What to work on:
1. In the text below about the Traces of Land, Traces of People exhibition, why does the curator say it is not surprising that landscape has preoccupied artists through generations? Answer in one to three sentences.
2. According to the text below about the Traces of Land, Traces of People exhibition, where was the exhibition presented?

From November 1999 to July 2000, Traces of
Land, Traces of People: Contemporary Images of Ontario,
curated by Clara Hargittay, was presented in the suites
of the Lieutenant Governor of Ontario at Queen’s
Park, and was opened by Her Honour Hilary Weston, Lieutenant
Governor of Ontario. The exhibition included works
by Academicians Lois Etherington Betteridge RCA, metalsmith;
Ted Bieler RCA, sculptor; John Boyle RCA, painter;
Lynn Donoghue RCA, painter; Paterson Ewen RCA, painter;
Richard Gorman RCA, painter; Stephen Hogbin RCA, sculptor;
Barbara Howard RCA, painter; and Badanna Zack RCA,
sculptor.
Introduction from the Lieutenant Governor
Our artists help define what it means to be Canadian. They create works which
reflect our values, our way of life and our perception of the world. If it
is true that every artist writes his or her own autobiography as Havelock Ellis
has said, then it is equally true that they preserve an image of our time.
I am delighted that this new exhibit, “Traces of
Land – Traces of People” will be here at Queen’s
Park as we mark the turning of a millennium. Many thousands
of Ontarians and visitors alike will have an opportunity
to see and celebrate with us the talent and vision of these
members of the Royal Canadian Academy of Arts. It is both
provocative and beautiful, illuminating themes, issues
and our contemporary view at an important moment in history.
I am most grateful for the enthusiastic support of the
Royal Canadian Academy, in particular Ernest Annau (RCA,
Alison Hymas (RCA) and Clara Hargittay. The cooperation
of the Legislative Assembly of Ontario and the technical
assistance of Irma Ditchburn, Curator of the Ontario Government
Art Collection, were also much appreciated. Finally, I
am particularly delighted that the artists themselves have
allowed us the privilege of joining their journey to a
new century.
Hilary M. Weston
Notes from the Curator
What best defines a time and place, a people and a community? What are the
images that linger on as remembrances of a particular setting, of a moment
frozen in time, of a fleeting impression of an emotion or experience? Most
likely, if we search our memories, they will be images of scenery and glimpses
of expressions on human faces.
These were the thoughts that first came to mind in response
to the Lieutenant Governor’s invitation to assemble
an exhibition of outstanding and relevant contemporary
art that spoke meaningfully about Ontario as a dynamic
and progressive community looking with hope and confidence
to the new millennium.
The land, and humankind’s complex and, at times,
ambiguous relationship with the natural environment, is
a theme that has always figured prominently in Canada’s
national psyche. In large measure, Canadian identity is
tied to this vast and rugged landscape, which, not surprisingly,
has been a preoccupation of artists through generations – an
attraction that is not abating. But artists today are reaching
beyond the tradition of landscape painting; they are finding
fundamentally new approaches to dealing with landscape
and natural phenomena.

Data:
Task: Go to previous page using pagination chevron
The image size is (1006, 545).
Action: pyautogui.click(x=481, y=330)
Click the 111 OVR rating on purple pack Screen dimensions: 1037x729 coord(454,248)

--

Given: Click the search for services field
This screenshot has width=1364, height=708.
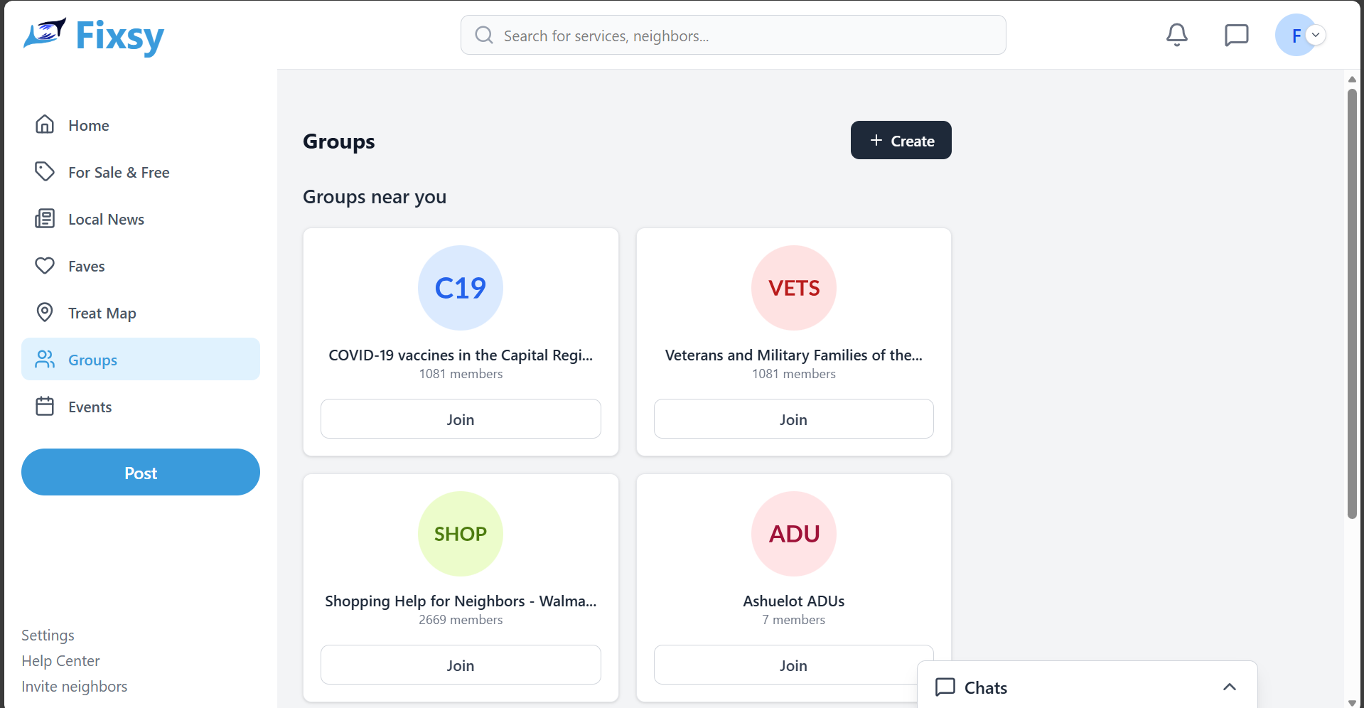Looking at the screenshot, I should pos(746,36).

Answers to this exercise:
1. Canadian identity is, in large measure, tied to the country's vast and rugged landscape. The land and humankind's complex relationship with nature have always been prominent in Canada's national psyche, so artists have been drawn to it.

2. It was presented in the suites of the Lieutenant Governor of Ontario at Queen's Park.